Our covenant has stumbled across a vast golden treasure, which presents a significant physical and social problem.
The basics: An companion of the covenant and regular guest found a body in a collapsed mine (she got in there by another route); the corpse had metal ingot. The ingot had some markings, which intrigued her, and she consulted the magi. The magi quickly discovered the ingot was gold; investigation follows, a large amount of gold is found, and a ghost reveals that this gold was due to and property of a particular (long extinct) mundane authority. The ghost charges us to deliver the gold to the mundane authority, or haunting and curses upon us.
OK, so on a mundane level, this is a treasure trove. Some very basic research indicates that a trove, under Roman law (we're in Romantic lands and this was originally a Roman trove) is the property of the finder if on their own land, and half if on another's land. The property issue is murky; let's go with Found on Another's Land.
These are not currently Roman-ruled lands, though. The medieval law may be different.
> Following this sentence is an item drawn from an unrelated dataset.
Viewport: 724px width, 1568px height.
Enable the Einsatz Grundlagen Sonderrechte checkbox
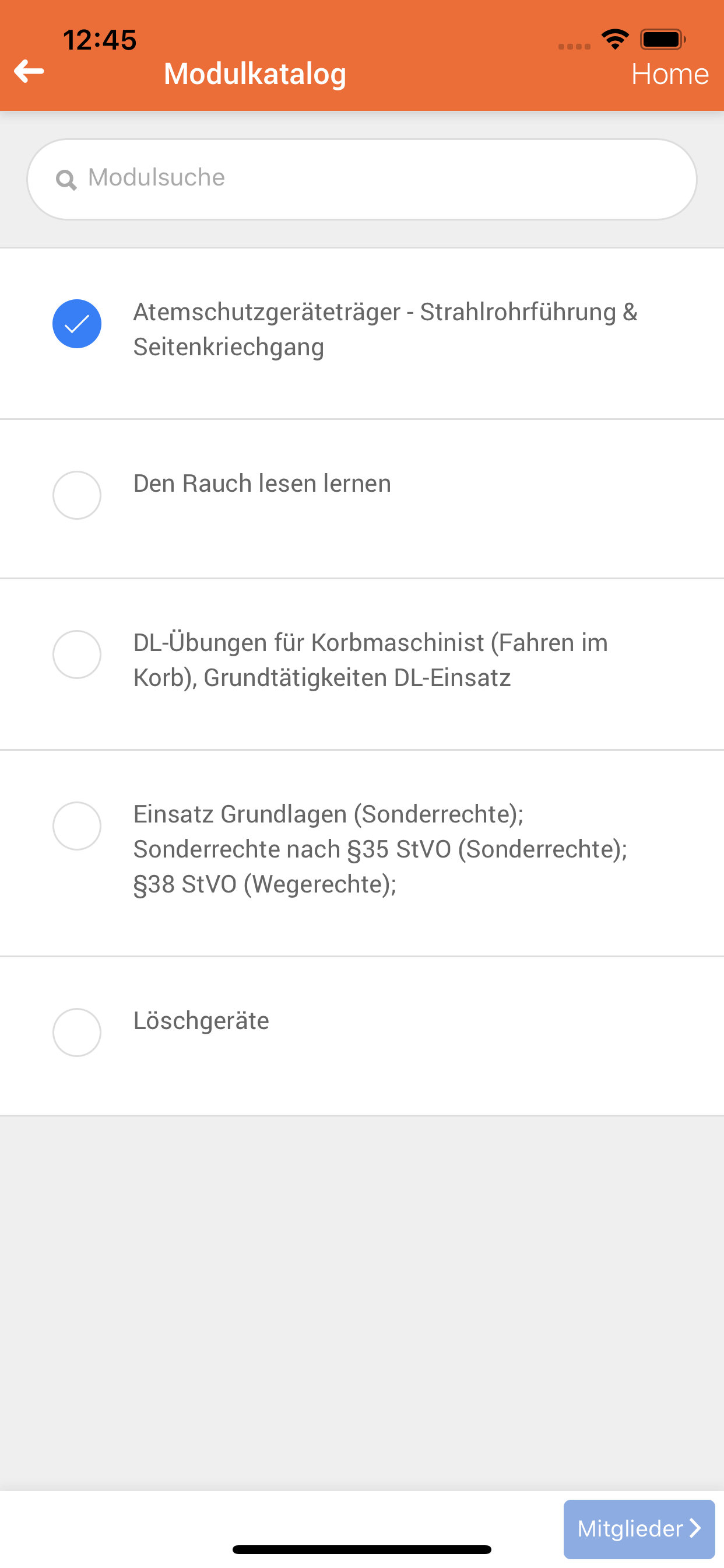[77, 826]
Is there any ArM guidance buried in the text?
I don't see that the Order would find any objection to this; we aren't interfering and I don't see how we can be considered to be causing ruin - we didn't find it magically and we didn't create it, and no other magi are as yet involved.
Technically, of course, the first ingot is clearly the companion's - she is due a share of it. The rest was a covenant effort, so shares around, but is that half of the share to the companion and half to the covenant or one share to each mage and one to the companion?
Of course, the amount of gold found will probably bring trove hunters and various other problems, even if we're quiet about it, including armed noble pests and claimants, but those are problems for later. This isn't exactly Monty Haul. There will be consequences, and so far I haven't even gotten to the supernatural pests likely to show up.